[Stored dataset items]
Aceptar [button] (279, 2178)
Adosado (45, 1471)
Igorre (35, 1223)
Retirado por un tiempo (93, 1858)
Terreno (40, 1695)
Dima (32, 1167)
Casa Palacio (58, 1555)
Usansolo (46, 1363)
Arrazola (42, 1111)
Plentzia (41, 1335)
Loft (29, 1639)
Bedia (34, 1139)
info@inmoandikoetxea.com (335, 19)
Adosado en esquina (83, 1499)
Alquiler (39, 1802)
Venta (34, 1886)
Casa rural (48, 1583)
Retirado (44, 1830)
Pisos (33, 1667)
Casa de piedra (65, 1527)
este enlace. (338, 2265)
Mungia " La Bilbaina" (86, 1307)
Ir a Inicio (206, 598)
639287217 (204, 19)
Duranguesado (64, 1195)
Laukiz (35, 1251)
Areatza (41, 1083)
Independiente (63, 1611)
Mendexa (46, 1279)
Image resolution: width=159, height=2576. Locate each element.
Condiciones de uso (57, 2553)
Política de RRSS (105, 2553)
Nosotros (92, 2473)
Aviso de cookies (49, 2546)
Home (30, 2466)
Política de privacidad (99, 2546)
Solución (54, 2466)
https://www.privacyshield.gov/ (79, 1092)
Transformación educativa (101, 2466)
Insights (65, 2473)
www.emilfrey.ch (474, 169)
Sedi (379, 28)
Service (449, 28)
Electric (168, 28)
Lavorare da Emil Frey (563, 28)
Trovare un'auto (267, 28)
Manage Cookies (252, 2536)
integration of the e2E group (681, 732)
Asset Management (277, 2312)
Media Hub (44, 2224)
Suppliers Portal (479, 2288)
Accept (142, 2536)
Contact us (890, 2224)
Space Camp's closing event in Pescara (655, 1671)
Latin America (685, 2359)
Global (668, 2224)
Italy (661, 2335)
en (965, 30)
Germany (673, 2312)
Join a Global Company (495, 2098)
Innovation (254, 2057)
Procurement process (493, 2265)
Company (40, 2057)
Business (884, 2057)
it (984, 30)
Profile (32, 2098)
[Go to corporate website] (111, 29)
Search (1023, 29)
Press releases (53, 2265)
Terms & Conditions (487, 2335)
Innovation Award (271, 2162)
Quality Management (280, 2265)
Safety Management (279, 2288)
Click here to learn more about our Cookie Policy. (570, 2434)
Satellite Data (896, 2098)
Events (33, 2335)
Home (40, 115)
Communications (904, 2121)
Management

**What you need to do**
A complete answer lists each line of the data that holds the word "Política".

**Answer to the exercise**
Política de RRSS (105, 2553)
Política de privacidad (99, 2546)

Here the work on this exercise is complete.